Print all of the rows below word for word, but leave the pictures out of your answer.

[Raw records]
- - -

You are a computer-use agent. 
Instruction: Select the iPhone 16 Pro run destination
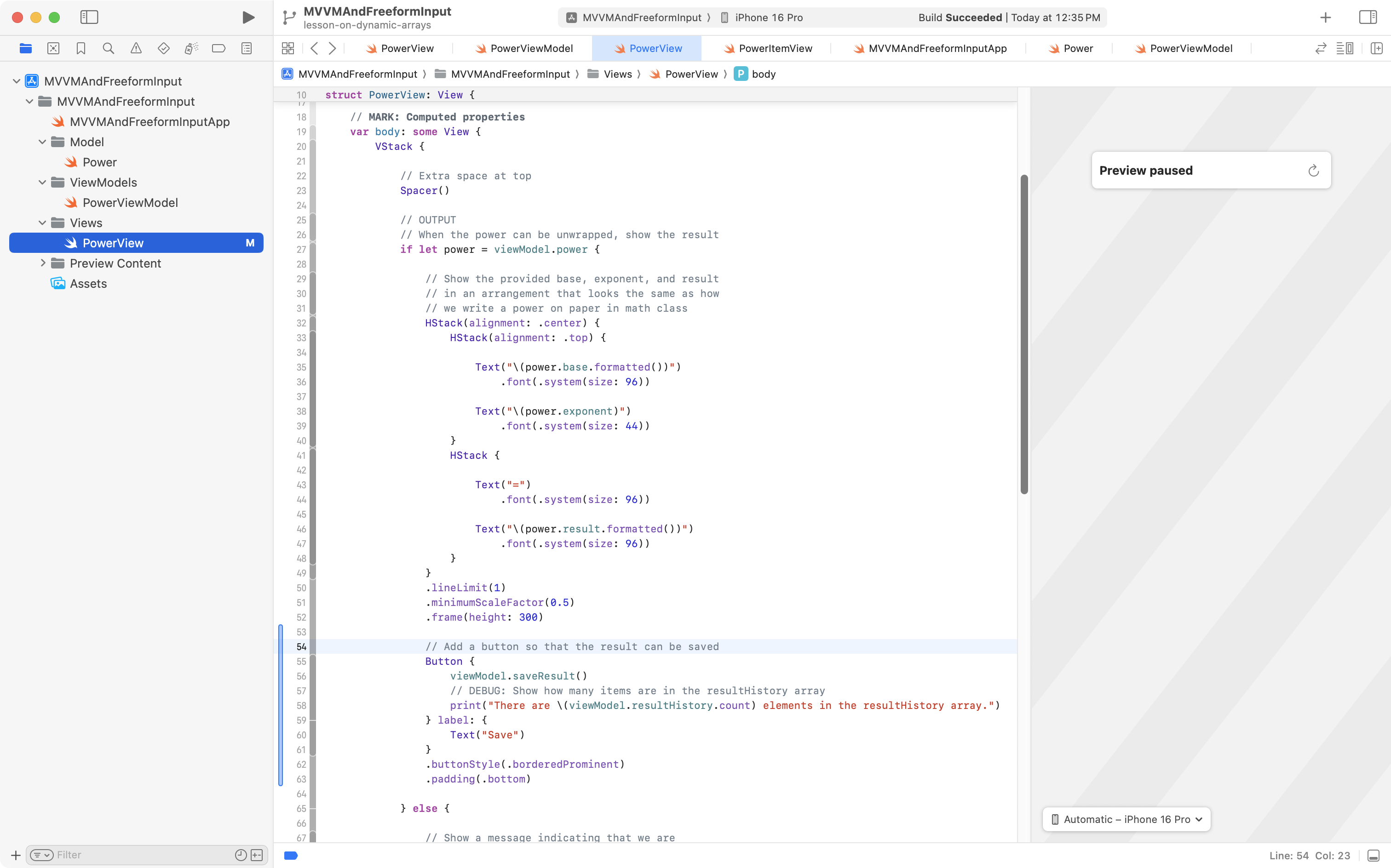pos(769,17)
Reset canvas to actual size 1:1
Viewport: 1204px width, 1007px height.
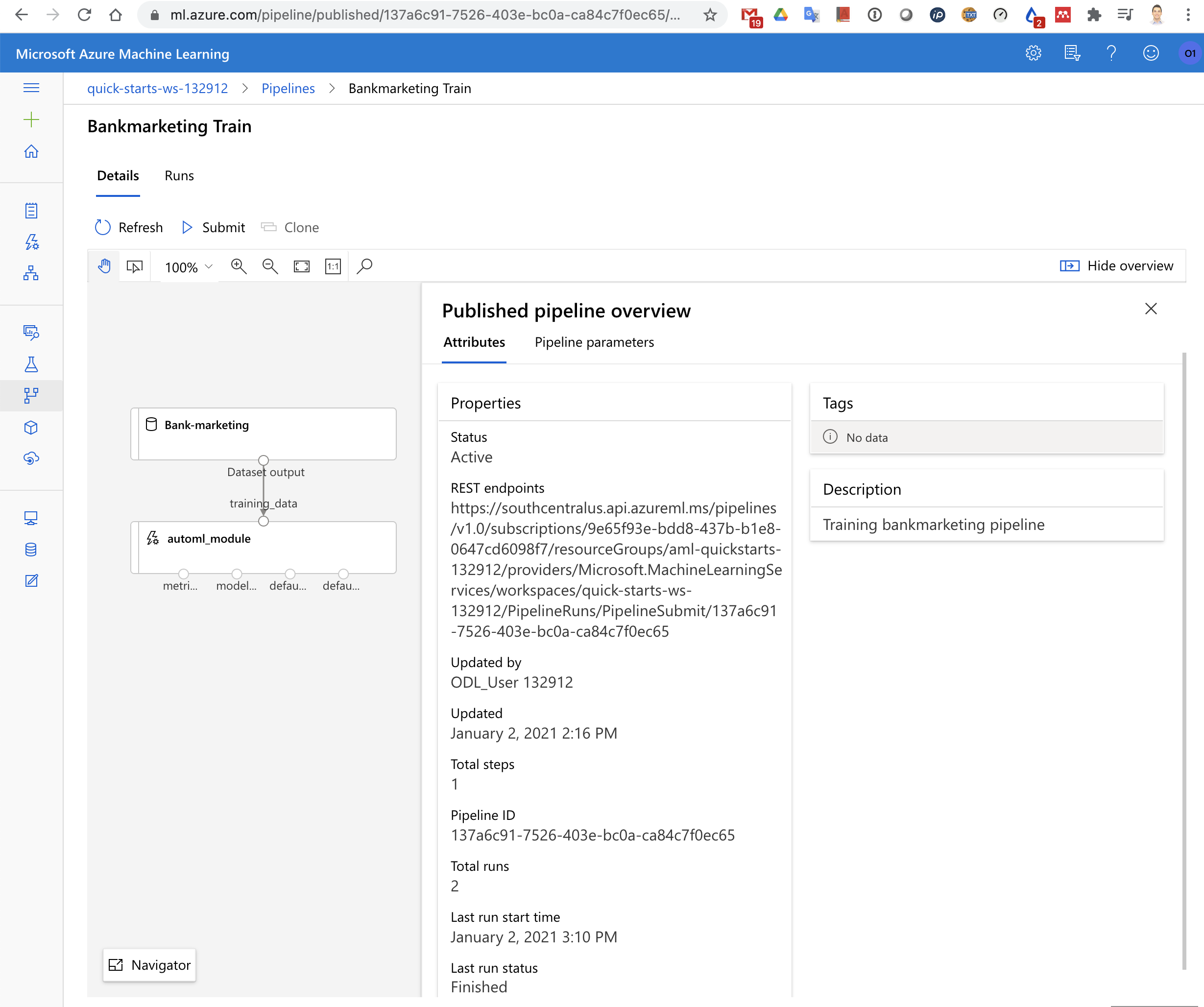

- - -

THE OUTPUT:
You are a computer-use agent. 
Instruction: Select the iPhone 16 Pro run destination
pos(769,17)
Reset canvas to actual size 1:1
Viewport: 1204px width, 1007px height.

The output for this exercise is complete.